Assustador!

Seria assustador aceitar que os enfermeiros são os únicos profissionais auto regulados em que o Estado, por razões economicistas, entende que o estágio é um gasto e não um investimento.

Depois de aprovada e publicada a Lei nº 156/2015, de 16 de setembro, que altera pela segunda vez o Estatuto da Ordem dos Enfermeiros (OE) é tempo de refletir, de não baixar os braços e de não permitir que pelo caminho fiquem as decisões e os planos de desenvolvimento de uma profissão que desde sempre luta pelo merecido reconhecimento.

Apesar do sabor amargo que invade cada um daqueles que, desde 2007, trabalharam na construção de um novo paradigma de desenvolvimento profissional do exercício da enfermagem em Portugal, há que olhar para o atual Estatuto e identificar com exatidão as oportunidades e as ameaças.

Nesta Lei, aprovada à pressa, sem o necessário debate e negociação com os enfermeiros, identifico duas matérias que inexplicavelmente foram tratadas de modo “atabalhoado” e com enorme desrespeito pelo exercício profissional e direitos dos enfermeiros. Refiro-me à manutenção da atribuição de título de enfermeiro por um processo meramente administrativo e a limitação das áreas de especialização em enfermagem às seis especialidades que existem há mais de 25 anos.

Só pode tratar-se de um grande equívoco, de uma falta de consciência do impacto negativo, que uma alteração imponderada como esta pode determinar no futuro da enfermagem portuguesa e consequentemente na sociedade portuguesa.

Não posso acreditar que a mais elevada classe política deste país pretenda limitar o desenvolvimento dos enfermeiros e impedir uma profissão de responder a novas necessidades do cidadão. Seria assustador!

Seria assustador que os enfermeiros fossem olhados como profissionais incapazes de adquirir e consolidar novas competências, de reforçar a sua capacidade de intervenção e de desenvolver a oferta de cuidados de enfermagem adequada às reais necessidades de saúde da população. A possibilidade da OE definir novas competências específicas, organizá-las em especialidades e reconhecê-las, constitui a garantia de que a Enfermagem é uma ciência, disciplina e profissão em permanente desenvolvimento e com capacidade para responder às emergentes necessidades de saúde. Quartar esta capacidade à OE, mesmo que temporariamente, é privar o sistema de saúde e os cidadãos de enfermeiros especialistas com a diferenciação adequada.
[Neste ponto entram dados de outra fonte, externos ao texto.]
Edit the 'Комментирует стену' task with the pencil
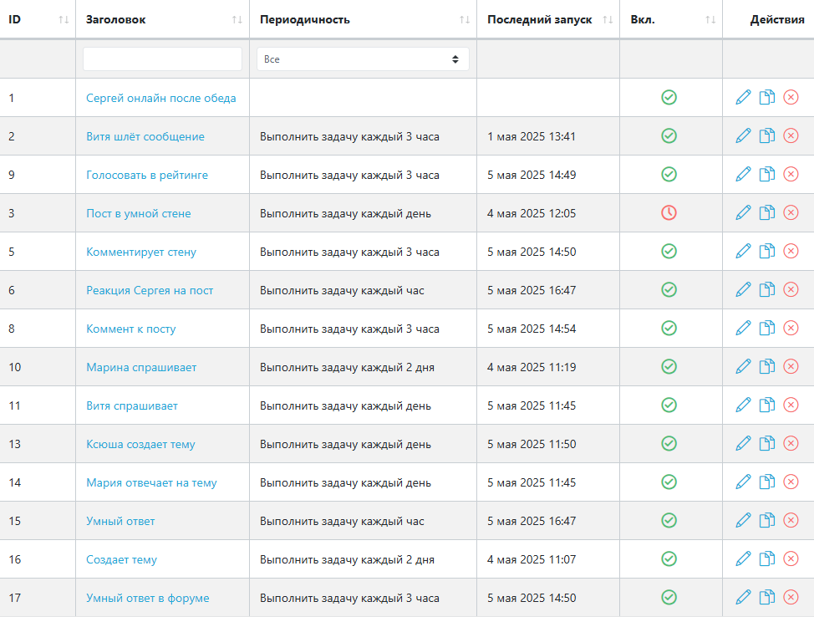 743,251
Por ventura, existe alguém com responsabilidade politica e administrativa neste país que, duvide da necessidade de enfermeiros especialistas em saúde familiar, ou em pessoa em situação crítica ou ainda em doença crónica e paliativos?

Seria assustador reduzir o universo da especialização em Enfermagem a seis especialidades, vedando a centenas de profissionais o direito de verem reconhecidas as suas competências diferenciadas, de as assumirem perante a sociedade num quadro de regulação profissional que protege o cidadão.

Seria assustador perceber que os enfermeiros são vistos pelos responsáveis políticos deste país como pertencentes a uma casta diferente das restantes profissões de saúde autorreguladas. E que, por isso, não lhes são aplicadas as mesmas regras, nem reconhecido o direito a acederem à profissão através de um estágio. A existência de um período de estágio de acesso ao exercício profissional autónomo e independente é o mecanismo que as profissões reguladas utilizam para garantir à sociedade qualidade e segurança e é imprescindível na defesa dos interesses dos beneficiários dos cuidados.

Seria assustador aceitar que os enfermeiros são os únicos profissionais auto regulados em que o Estado, por razões economicistas, entende que o estágio é um gasto e não um investimento na qualidade dos profissionais e do próprio sistema de saúde. Serão os médicos, os psicólogos e os nutricionistas que têm uma formação universitária tão deficitária que não podem exercer de modo independente sem realizar um estágio?

E é porque entendo que se trata de um lamentável equívoco de uma classe política que tem deveres para com os cidadãos e os enfermeiros, que me proponho a iniciar, desde já, diligências para corrigir o que considero ser uma “aberração legislativa”.